# What you should do
Take the line holding "Where should I click to: Click the question" as the first line of the answer and the last line of the listing as its end; retype everything between exactly.
┄┄┄┄┄┄┄┄┄┄┄┄┄┄┄┄┄┄┄┄
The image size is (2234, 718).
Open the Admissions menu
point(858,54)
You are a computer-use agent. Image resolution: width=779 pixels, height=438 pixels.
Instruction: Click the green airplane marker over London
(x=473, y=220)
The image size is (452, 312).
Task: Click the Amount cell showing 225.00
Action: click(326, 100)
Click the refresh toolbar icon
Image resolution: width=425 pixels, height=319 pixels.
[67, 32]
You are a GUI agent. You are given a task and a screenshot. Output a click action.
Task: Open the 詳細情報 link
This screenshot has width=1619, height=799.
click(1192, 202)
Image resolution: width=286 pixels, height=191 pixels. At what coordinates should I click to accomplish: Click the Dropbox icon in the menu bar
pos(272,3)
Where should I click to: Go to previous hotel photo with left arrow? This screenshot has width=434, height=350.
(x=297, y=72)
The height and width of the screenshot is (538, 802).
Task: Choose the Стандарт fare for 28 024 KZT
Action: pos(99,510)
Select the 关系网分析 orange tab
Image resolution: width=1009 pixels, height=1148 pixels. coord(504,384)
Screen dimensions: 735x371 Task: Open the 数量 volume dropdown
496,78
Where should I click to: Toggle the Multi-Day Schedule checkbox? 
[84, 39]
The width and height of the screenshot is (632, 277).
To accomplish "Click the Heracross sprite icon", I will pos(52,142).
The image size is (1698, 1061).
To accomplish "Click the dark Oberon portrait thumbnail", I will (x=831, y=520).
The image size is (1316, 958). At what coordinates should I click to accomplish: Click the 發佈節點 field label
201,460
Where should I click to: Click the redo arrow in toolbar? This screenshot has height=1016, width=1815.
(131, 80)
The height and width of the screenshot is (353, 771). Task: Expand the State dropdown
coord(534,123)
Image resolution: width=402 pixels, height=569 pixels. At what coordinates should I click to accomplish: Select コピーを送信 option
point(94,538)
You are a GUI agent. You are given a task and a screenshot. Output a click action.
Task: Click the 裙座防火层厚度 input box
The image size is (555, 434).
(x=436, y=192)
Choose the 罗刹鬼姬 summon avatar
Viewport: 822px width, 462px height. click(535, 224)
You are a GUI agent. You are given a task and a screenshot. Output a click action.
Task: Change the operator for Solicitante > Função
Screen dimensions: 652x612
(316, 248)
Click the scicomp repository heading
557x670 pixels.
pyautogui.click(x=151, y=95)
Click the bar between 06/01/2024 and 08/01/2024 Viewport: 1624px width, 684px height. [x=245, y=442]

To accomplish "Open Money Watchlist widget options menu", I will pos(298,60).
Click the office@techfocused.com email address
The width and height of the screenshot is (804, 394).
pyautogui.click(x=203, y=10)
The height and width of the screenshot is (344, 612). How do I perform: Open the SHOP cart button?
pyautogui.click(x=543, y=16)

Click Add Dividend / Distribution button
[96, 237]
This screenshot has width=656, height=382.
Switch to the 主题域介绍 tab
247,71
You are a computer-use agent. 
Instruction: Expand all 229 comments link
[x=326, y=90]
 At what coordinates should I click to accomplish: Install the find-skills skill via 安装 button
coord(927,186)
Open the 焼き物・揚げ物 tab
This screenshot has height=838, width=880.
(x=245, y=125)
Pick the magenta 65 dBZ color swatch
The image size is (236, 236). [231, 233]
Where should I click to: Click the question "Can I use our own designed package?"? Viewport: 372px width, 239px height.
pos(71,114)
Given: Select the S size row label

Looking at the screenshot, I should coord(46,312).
┄┄┄┄┄┄┄┄┄┄┄┄┄┄┄┄┄┄┄┄
# Answer box
Where should I click to: Click the question "Can I use our own designed package?"? Viewport: 372px width, 239px height.
pos(71,114)
Given: Select the S size row label

Looking at the screenshot, I should coord(46,312).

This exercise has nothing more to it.